In the Spiritist Magazine of October 1858, in the article “The evil of fear”, Kardec quotes a teaching from São Luís:
Evil spirits like to have fun. Watch out for them! He who thinks he is saying a pleasant phrase to the people around him and who amuses a society with jokes and acts, is sometimes wrong, and even many times, when he thinks that all this comes from himself. The frivolous spirits that surround him identify with him in such a way that, little by little, they deceive him about his thoughts, deceiving also those who listen to him. In this case, think you are dealing with a man of spirit, who is nevertheless an ignorant. Think carefully, and you will understand what I say to you.

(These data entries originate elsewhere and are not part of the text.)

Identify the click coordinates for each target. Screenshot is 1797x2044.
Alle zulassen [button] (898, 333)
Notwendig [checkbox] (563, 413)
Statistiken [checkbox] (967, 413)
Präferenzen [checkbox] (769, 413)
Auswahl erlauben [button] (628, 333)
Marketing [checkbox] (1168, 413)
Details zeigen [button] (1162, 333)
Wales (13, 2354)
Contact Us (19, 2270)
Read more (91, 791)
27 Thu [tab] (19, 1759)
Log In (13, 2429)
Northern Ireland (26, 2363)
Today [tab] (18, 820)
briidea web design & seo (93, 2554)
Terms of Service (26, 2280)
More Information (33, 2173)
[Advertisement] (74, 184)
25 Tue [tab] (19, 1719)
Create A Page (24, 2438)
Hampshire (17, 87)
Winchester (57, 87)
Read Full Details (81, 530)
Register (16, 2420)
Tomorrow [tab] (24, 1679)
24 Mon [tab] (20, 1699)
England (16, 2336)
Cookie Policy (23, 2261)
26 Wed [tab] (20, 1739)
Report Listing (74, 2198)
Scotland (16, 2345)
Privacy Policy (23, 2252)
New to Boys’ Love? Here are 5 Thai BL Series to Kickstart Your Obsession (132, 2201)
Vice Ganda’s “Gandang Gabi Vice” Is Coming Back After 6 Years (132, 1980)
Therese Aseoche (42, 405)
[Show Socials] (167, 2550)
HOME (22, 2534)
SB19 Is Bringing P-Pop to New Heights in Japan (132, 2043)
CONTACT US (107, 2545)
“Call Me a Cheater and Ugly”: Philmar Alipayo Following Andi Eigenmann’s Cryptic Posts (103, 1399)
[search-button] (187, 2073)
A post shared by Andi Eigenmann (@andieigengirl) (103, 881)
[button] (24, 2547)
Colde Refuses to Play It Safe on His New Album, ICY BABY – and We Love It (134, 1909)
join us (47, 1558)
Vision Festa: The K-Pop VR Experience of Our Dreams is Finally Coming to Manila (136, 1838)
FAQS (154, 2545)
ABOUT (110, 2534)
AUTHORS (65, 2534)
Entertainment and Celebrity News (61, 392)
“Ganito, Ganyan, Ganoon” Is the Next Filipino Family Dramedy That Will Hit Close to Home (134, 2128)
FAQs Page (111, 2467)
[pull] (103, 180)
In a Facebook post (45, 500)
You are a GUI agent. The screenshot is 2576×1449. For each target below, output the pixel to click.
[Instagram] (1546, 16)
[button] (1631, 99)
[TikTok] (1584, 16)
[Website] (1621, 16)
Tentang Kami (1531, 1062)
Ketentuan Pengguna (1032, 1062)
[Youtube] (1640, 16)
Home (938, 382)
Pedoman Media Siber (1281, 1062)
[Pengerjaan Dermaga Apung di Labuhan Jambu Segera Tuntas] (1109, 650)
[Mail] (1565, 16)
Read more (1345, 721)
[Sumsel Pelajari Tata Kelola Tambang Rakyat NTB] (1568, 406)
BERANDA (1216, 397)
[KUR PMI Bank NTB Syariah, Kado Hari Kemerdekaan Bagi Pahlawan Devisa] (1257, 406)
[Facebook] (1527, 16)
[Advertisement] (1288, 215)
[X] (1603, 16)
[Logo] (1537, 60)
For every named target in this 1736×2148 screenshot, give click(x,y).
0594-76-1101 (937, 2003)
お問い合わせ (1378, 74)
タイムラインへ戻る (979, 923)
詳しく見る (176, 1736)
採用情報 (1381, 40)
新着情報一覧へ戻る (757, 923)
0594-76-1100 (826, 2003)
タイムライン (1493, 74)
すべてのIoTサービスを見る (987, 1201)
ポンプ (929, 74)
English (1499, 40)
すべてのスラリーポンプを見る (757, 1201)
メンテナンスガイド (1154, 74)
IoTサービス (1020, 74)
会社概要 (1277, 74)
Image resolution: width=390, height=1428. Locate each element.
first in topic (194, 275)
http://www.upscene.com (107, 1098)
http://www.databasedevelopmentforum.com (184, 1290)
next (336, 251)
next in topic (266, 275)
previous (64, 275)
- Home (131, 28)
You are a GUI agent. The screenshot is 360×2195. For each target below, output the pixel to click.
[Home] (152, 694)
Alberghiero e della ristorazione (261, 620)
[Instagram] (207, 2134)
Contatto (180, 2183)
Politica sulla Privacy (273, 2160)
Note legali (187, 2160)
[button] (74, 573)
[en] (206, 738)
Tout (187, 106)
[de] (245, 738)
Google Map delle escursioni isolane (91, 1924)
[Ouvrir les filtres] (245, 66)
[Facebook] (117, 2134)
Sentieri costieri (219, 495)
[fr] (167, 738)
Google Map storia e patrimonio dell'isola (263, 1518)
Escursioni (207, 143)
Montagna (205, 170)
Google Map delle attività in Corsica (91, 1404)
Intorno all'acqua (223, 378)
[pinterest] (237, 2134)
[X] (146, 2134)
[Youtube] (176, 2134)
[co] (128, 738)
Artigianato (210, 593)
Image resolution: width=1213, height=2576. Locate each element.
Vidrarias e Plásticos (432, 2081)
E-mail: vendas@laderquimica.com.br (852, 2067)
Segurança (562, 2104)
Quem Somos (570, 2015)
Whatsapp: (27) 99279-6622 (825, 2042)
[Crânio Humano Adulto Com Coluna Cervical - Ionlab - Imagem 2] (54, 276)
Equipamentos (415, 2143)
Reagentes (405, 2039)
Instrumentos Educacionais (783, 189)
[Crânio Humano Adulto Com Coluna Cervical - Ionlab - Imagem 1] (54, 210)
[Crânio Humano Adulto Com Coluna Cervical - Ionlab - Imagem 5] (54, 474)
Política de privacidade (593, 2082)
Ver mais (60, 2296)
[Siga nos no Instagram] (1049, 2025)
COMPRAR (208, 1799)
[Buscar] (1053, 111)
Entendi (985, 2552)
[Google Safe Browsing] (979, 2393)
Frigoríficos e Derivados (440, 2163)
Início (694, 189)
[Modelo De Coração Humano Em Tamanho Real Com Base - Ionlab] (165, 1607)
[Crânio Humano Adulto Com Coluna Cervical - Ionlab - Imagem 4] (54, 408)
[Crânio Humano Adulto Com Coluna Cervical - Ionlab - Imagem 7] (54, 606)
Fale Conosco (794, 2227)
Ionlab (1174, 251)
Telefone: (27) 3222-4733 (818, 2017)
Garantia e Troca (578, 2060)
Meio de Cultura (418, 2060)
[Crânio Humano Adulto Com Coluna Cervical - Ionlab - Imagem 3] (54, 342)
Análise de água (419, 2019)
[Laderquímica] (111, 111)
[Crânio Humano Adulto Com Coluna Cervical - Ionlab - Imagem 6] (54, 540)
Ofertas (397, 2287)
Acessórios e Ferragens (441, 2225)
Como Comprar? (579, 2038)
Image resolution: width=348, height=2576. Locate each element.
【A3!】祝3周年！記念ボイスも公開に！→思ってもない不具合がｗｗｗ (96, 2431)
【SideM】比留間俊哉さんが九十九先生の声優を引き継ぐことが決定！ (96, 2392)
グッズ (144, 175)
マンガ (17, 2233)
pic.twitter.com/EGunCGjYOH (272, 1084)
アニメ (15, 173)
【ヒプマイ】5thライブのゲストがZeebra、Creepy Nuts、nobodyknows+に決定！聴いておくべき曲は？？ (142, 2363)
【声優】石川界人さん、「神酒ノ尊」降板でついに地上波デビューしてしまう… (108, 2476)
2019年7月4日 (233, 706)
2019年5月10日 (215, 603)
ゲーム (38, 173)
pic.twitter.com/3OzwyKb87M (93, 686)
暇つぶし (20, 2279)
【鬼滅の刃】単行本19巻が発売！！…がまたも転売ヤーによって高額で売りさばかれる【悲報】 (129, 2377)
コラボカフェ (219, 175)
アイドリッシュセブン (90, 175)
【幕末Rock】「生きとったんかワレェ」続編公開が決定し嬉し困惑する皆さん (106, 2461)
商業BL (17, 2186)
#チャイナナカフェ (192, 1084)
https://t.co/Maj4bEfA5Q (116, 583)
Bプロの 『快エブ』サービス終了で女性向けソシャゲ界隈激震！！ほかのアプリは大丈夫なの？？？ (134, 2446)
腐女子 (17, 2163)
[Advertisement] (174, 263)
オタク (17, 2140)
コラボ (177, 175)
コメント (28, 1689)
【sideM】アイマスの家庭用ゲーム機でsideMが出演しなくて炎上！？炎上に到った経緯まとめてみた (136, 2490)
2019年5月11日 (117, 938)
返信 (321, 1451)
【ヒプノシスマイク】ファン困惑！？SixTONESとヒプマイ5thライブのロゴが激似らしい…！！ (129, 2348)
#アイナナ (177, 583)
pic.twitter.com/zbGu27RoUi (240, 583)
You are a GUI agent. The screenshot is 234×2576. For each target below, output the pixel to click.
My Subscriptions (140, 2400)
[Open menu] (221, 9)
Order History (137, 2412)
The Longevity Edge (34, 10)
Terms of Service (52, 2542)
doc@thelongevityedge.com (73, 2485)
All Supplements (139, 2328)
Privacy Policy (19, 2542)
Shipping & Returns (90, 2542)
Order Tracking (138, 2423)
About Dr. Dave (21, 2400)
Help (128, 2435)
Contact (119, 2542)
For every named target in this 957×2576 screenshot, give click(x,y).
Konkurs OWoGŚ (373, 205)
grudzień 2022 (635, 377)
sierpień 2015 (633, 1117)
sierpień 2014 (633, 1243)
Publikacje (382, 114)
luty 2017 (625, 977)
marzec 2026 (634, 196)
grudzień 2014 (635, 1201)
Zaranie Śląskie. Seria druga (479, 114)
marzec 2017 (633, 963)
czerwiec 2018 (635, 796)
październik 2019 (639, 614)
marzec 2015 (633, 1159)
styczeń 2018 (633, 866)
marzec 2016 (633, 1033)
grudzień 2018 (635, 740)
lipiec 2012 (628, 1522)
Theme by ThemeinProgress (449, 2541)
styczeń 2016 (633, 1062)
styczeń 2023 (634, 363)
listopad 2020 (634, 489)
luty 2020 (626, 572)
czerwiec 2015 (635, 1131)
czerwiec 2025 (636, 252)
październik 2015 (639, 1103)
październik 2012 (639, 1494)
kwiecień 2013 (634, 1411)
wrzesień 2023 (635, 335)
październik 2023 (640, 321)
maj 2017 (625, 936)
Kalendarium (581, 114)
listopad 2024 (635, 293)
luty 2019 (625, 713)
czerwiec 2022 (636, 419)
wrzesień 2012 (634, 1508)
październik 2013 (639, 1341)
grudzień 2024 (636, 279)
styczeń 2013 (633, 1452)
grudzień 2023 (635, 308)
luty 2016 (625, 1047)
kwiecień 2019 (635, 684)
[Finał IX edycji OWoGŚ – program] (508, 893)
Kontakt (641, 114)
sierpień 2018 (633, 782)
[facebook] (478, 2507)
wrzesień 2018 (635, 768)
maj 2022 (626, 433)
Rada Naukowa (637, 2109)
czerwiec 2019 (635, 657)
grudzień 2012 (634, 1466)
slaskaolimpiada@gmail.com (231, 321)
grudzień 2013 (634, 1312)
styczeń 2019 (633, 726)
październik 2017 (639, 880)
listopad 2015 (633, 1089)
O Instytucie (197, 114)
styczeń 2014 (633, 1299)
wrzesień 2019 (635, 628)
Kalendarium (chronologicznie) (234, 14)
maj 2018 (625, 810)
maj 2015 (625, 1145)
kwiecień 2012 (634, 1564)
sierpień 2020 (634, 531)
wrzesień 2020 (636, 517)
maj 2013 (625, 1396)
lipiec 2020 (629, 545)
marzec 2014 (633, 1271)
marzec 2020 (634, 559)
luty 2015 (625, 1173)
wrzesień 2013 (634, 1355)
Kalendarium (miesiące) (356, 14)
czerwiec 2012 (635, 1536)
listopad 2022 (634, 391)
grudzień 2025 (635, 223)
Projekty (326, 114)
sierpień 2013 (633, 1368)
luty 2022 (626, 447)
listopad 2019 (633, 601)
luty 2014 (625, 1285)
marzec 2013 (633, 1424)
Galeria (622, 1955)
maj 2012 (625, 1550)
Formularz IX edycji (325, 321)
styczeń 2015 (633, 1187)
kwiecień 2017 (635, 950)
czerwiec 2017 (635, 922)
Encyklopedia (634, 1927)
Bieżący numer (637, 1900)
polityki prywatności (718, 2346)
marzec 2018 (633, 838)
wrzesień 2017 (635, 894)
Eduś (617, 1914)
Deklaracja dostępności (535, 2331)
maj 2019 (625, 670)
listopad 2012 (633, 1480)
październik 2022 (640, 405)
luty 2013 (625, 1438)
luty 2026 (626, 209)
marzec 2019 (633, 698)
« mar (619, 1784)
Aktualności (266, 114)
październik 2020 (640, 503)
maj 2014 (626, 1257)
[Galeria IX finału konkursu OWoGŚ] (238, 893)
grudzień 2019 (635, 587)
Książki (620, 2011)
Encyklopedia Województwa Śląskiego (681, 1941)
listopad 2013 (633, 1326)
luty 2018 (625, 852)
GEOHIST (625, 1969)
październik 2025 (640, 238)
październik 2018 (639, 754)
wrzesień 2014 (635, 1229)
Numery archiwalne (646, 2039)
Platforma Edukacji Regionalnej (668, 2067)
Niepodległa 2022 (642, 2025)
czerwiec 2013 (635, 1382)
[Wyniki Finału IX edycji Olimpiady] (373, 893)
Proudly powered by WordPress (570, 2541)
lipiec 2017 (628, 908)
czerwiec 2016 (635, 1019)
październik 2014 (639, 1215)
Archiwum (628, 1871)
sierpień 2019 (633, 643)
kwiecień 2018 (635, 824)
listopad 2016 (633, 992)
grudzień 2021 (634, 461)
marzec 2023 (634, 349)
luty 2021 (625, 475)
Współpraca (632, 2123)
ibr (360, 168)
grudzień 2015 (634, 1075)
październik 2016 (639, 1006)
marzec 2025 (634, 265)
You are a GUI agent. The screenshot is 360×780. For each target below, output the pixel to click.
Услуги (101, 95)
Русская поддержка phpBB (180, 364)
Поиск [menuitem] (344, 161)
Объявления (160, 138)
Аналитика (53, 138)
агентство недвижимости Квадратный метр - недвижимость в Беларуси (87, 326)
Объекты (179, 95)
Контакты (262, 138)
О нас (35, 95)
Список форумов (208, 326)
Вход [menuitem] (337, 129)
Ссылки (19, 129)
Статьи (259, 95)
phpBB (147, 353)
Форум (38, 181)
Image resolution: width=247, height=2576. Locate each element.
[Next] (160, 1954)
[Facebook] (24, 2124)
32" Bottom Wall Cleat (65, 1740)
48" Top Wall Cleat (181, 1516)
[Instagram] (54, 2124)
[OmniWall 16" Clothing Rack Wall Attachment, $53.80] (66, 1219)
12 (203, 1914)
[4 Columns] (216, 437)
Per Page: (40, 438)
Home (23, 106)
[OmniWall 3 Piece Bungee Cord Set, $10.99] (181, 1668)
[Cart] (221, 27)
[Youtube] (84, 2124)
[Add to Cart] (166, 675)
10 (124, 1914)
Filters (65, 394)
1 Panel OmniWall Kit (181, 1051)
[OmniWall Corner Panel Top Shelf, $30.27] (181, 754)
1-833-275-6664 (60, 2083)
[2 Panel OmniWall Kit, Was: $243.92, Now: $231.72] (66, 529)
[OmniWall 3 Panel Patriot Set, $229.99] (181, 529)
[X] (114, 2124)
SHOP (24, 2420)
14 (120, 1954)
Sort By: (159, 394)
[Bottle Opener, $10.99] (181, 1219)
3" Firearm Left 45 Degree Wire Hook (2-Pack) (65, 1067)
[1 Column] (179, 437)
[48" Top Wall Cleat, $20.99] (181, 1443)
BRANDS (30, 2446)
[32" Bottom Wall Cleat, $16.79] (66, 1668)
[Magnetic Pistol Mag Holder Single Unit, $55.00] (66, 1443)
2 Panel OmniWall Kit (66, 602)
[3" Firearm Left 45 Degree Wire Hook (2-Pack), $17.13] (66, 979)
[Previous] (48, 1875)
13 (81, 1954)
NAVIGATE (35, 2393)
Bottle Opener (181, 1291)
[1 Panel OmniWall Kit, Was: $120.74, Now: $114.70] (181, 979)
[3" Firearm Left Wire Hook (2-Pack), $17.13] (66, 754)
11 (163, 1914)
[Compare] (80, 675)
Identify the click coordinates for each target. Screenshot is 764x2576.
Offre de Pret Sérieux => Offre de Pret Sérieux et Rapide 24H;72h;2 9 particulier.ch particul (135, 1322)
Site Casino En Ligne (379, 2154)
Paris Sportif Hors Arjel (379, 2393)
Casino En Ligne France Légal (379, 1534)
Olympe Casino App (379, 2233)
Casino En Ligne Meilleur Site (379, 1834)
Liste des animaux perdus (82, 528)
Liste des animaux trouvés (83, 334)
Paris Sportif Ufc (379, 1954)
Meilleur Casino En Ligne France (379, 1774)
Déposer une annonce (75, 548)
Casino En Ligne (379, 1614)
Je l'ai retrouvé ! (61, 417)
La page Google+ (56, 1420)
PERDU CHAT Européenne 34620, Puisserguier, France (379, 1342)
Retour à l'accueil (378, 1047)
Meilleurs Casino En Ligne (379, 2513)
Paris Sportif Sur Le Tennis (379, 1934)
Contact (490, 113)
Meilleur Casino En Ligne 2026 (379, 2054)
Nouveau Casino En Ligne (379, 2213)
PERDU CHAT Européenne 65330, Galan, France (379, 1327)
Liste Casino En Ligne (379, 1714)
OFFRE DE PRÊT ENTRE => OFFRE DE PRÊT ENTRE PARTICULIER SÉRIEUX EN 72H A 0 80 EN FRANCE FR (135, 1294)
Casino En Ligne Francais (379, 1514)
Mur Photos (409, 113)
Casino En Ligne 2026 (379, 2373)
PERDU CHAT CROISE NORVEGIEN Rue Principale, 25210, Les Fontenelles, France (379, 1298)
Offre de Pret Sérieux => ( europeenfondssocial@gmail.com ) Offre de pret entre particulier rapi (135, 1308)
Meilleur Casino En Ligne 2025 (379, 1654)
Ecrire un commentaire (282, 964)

Not that we are here claiming that the presenter is a ignorant in any aspect. We only highlight the passage because, many times, between jokes that make the audience happy, we are mentally fed by Spirits who aim at nothing more than having fun. When we are not aware of this and do not watch ourselves, we can carry this identification very far, until, at the expense of our unhappiness, we fall into traps like these. Now, it would be too much to suppose that, if we were seers, we would see a multitude of inferior spirits, beside the actor, if dying of laughter after seeing the slap caused by the bad suggestion they may have given, mentally, to the presenter?
And that takes the responsibility away from that presenter? Far from it. If we go to a bar and give in to the bad suggestions of frivolous “friends” who incite us to a fight, is it their fault or is it ours? We believe the question is already well answered.
It is thus, in short, that we take different lessons from the spiritist theory for everyday life, as, incidentally, Kardec often did in the Spiritist Magazine. We pray that this theory may spread more and more in order to positively influence society which, perhaps more than ever, seeks so many answers to the moral and social questions of humanity.